En fait, le sexe peut bien remplir un certain nombre d’autres fonctions. Le sexe peut lier les animaux entre eux ou cimenter une hiérarchie de dominance dans le cas des bonobos, par exemple, l’un des parents les plus proches de l’homme. Ces fonctions peuvent être extrêmement importantes, en particulier pour les animaux sociaux, et ne seraient probablement réalisables que si le sexe était en soi une source de plaisir.
Les exemples où le sexe non humain n’a rien à voir avec la reproduction ne manquent pas non plus.

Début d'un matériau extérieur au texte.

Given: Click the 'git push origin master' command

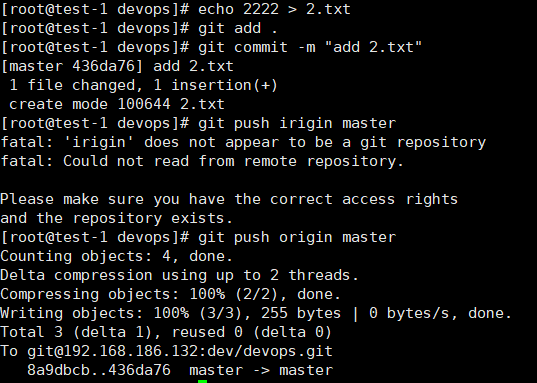Looking at the screenshot, I should pyautogui.click(x=297, y=237).
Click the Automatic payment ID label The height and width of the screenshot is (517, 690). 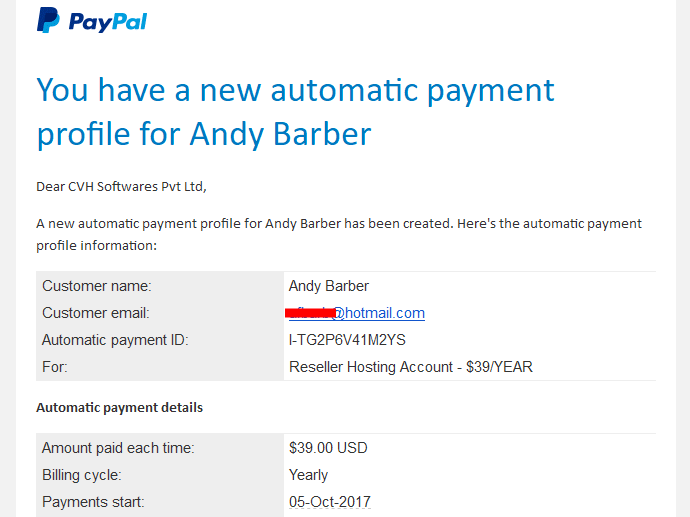point(115,340)
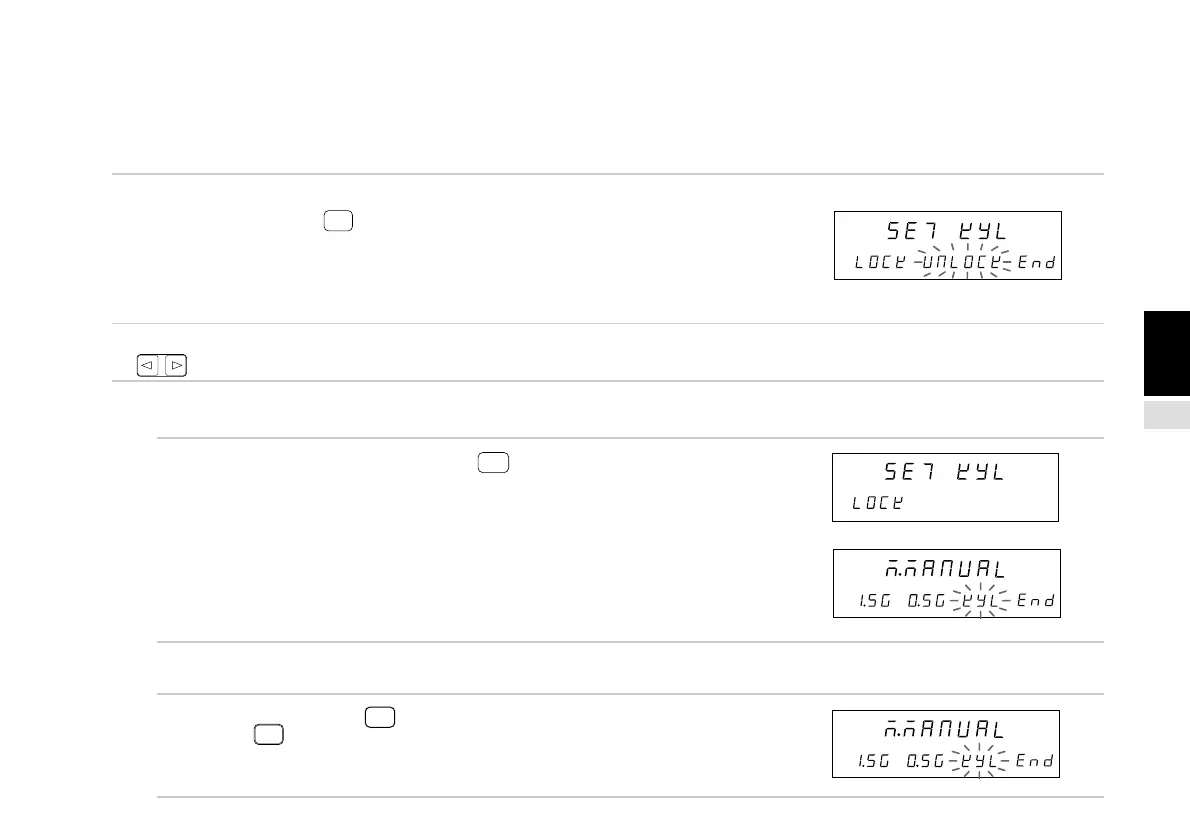The height and width of the screenshot is (840, 1190).
Task: Click the lower-left blank key in last step
Action: [267, 735]
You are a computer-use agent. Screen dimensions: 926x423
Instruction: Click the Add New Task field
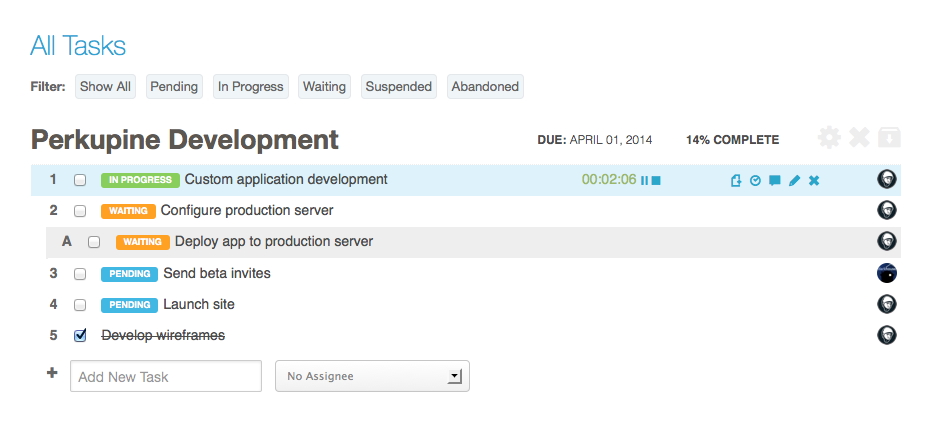click(166, 376)
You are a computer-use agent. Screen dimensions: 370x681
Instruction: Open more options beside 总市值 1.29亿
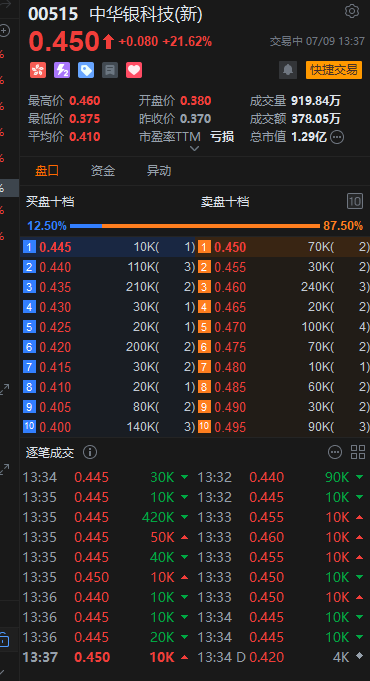click(x=337, y=137)
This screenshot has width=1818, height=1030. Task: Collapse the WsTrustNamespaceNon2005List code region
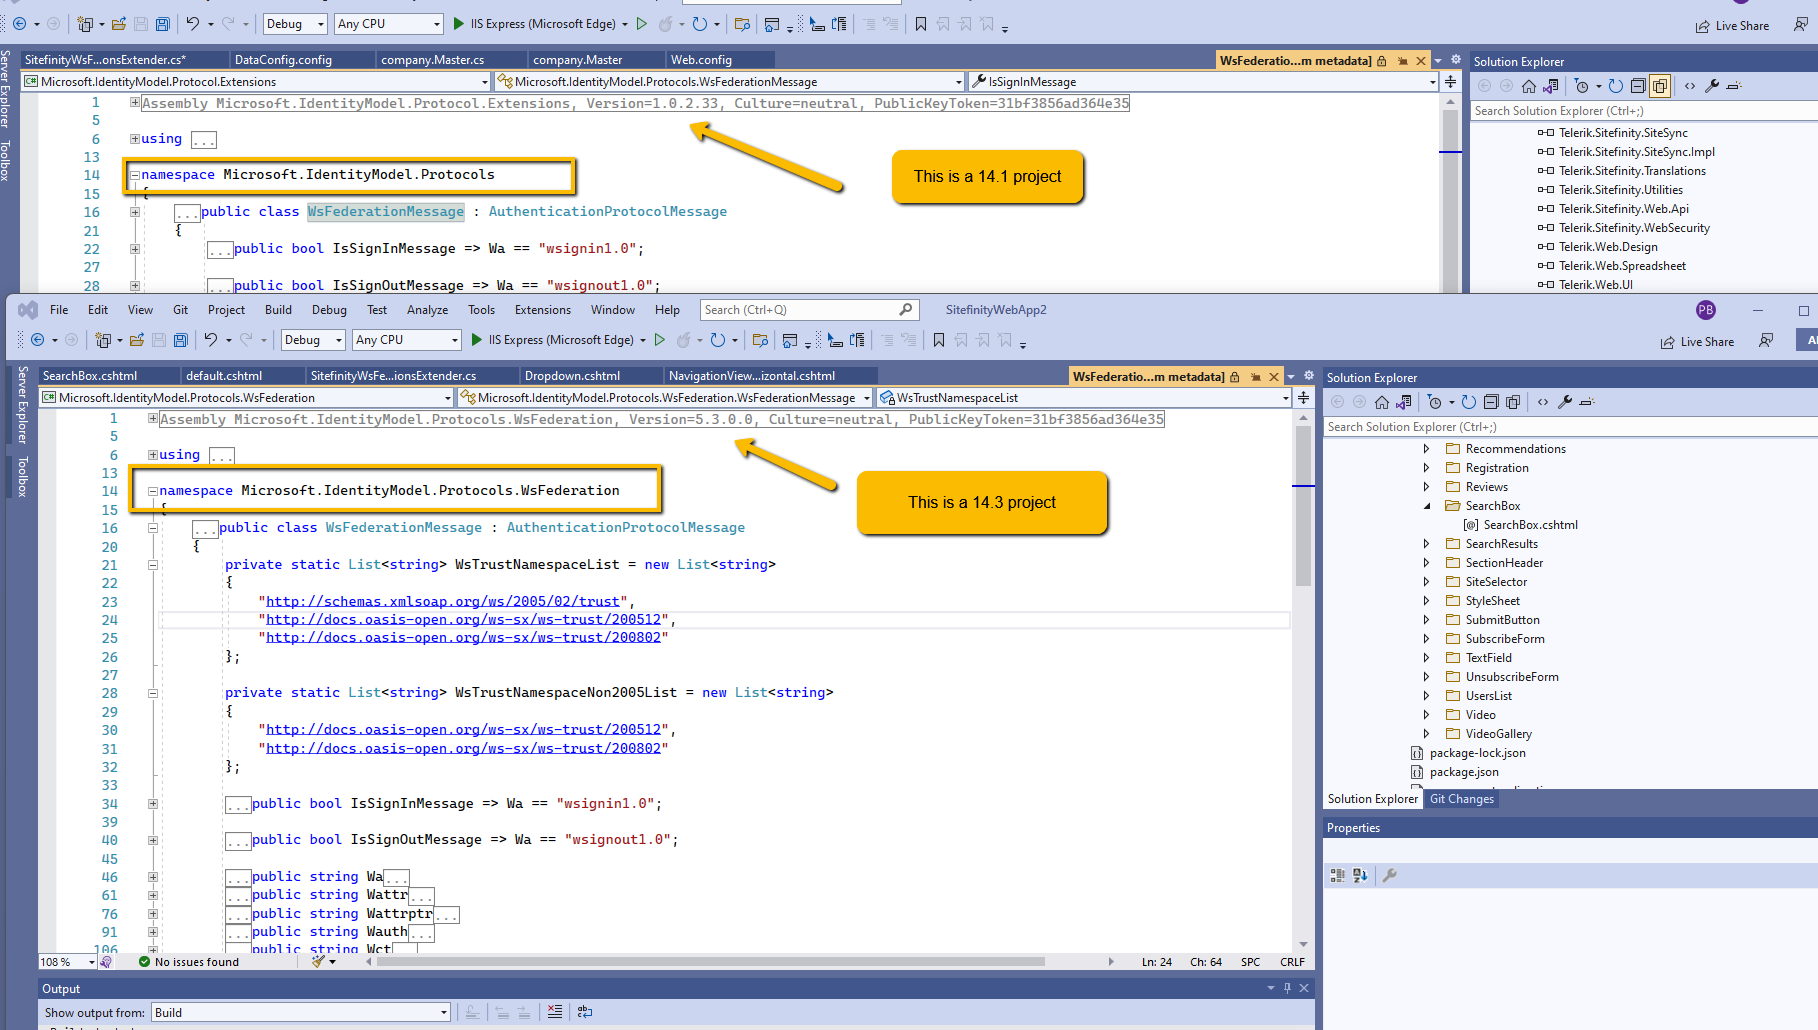153,693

Les femelles de nombreuses espèces s’accouplent avec les mâles lorsqu’elles ne sont pas fertiles (ouistitis par exemple). Et le comportement sexuel du même sexe, qui est définitivement non reproductif, se produit chez toutes les espèces de vertébrés chez lesquelles il a été recherché, ainsi que chez certains non vertébrés (punaises de lit, par exemple, ou mouches des fruits).
Cette seule preuve devrait nous amener à nous attendre à ce que de nombreux animaux éprouvent le plaisir sexuel de la même manière que les humains — que le plaisir impliqué dans le sexe conduit de nombreux animaux à le rechercher dans des contextes non reproductifs, et que cet aspect de la sexualité n’est pas aussi unique que les humains peuvent le penser. Cette idée est sûrement vitale pour comprendre le sexe chez d’autres espèces, sans parler de tous les autres aspects de leur comportement.
Jamie Lawson est chercheur en anthropologie à l’Université de Durham. Cet article a été initialement publié sur The Conversation. Lisez l’article original.